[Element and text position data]
********

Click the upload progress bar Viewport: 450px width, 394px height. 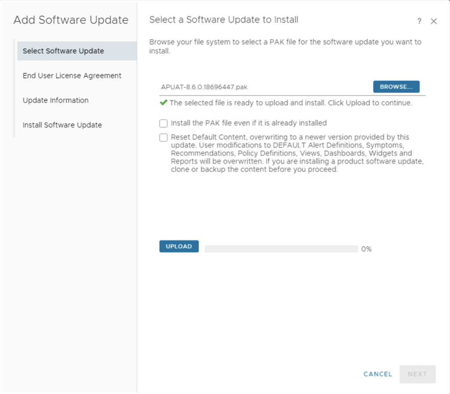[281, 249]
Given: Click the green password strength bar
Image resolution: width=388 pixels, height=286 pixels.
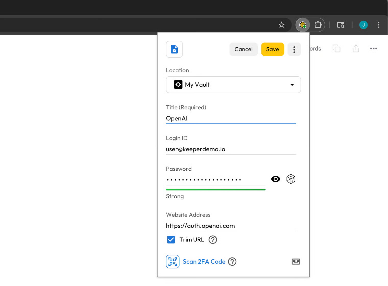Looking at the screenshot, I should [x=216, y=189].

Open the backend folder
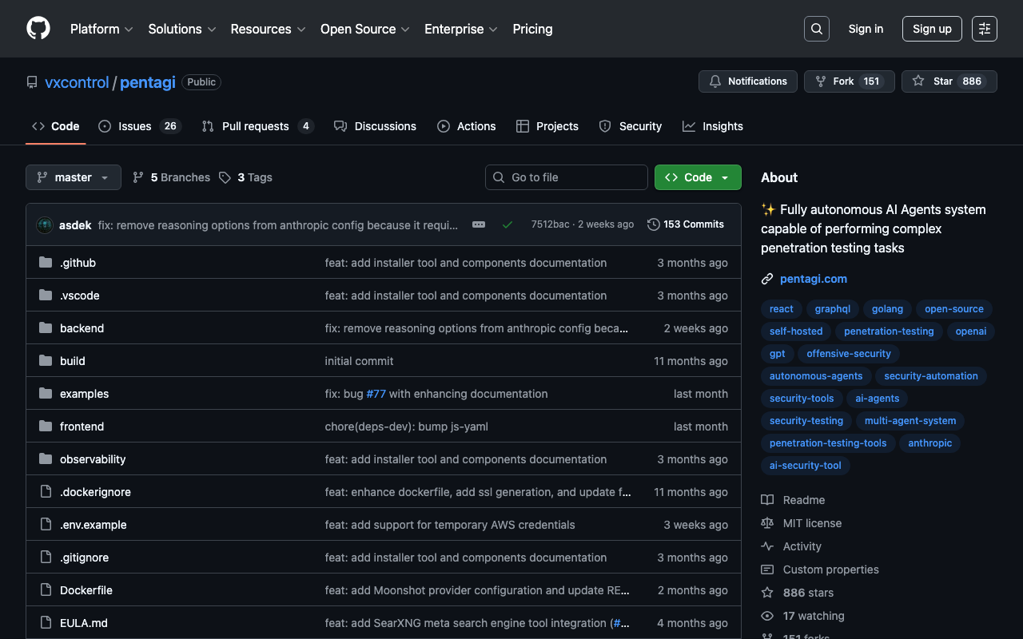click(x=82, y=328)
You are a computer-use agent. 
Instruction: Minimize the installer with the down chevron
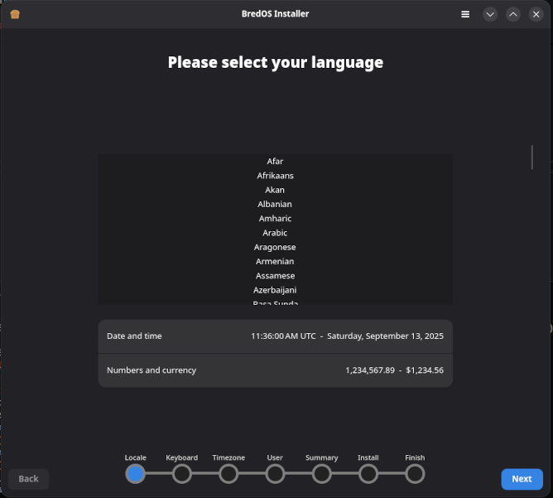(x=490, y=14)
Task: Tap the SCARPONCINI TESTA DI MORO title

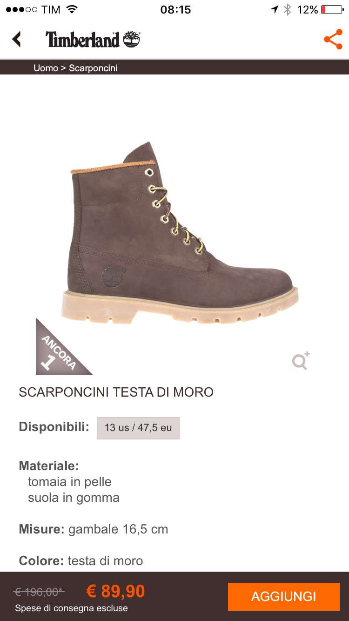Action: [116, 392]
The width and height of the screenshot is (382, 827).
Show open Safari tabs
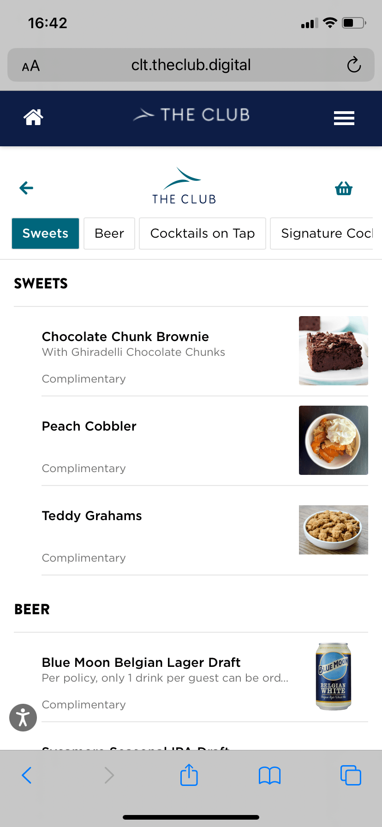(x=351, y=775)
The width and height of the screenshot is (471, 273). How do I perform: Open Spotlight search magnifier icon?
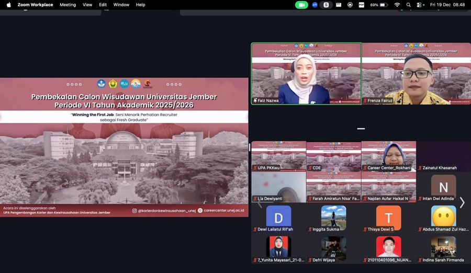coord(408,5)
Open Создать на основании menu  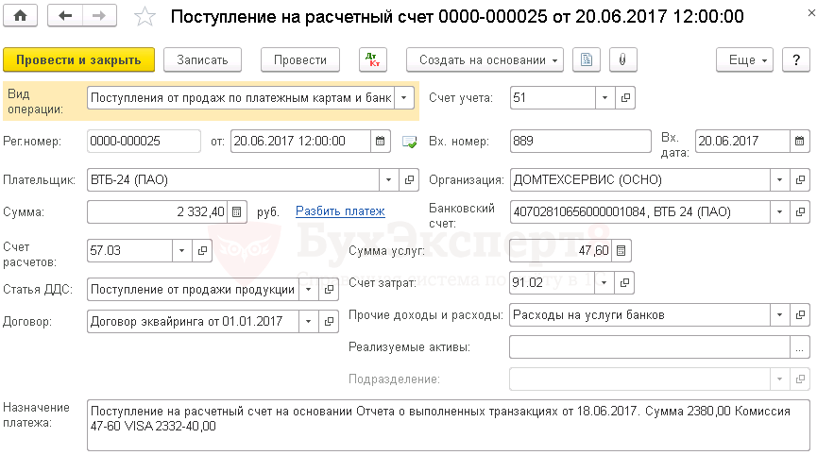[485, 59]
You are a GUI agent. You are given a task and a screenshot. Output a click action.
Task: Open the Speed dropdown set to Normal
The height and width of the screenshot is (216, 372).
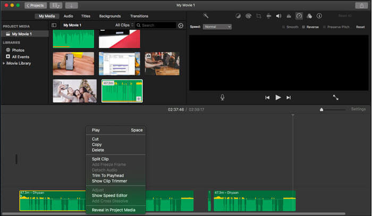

********

- WHAT NEEDS TO BE DONE -
Locate every line in the records above that contains the word "agent", matching case exactly, and copy each of those lines.

- ANSWER TO THE PROBLEM -
You are a computer-use agent. 
You are a GUI agent. You are given a task and a screenshot. Output a click action.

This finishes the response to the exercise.